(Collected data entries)
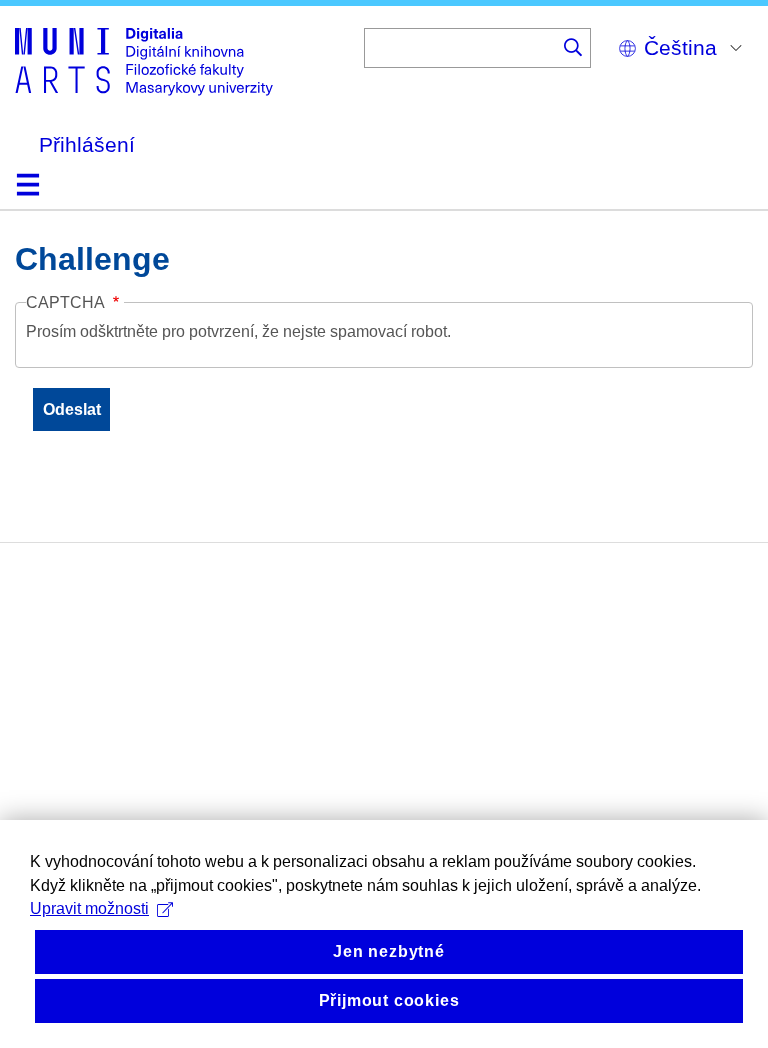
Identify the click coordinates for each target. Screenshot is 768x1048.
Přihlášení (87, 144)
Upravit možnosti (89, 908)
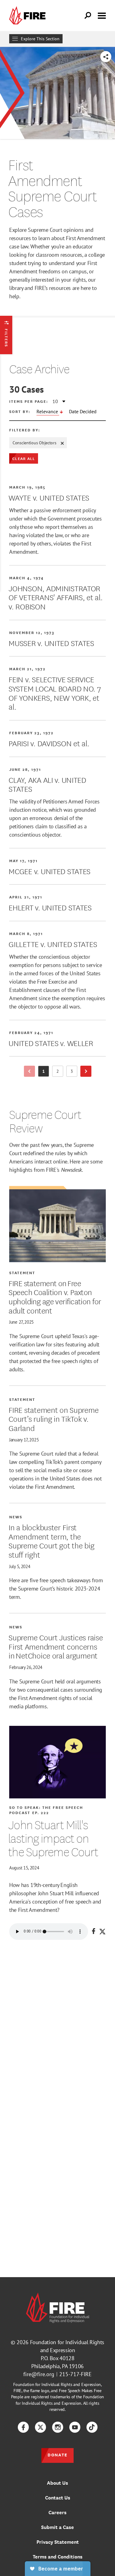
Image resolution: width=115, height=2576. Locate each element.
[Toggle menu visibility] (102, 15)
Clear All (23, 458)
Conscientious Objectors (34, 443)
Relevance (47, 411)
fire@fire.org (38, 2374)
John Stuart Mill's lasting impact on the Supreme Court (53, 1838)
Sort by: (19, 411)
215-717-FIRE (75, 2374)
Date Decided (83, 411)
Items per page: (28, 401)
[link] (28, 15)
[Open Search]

**YOUR OBJECTIVE**
Pull every line with the word "each" from the data.

**THE COMPLETED TASK**
Identify the click coordinates for each target. Screenshot is 768x1048.
Image resolution: width=115, height=2576. Locate each element.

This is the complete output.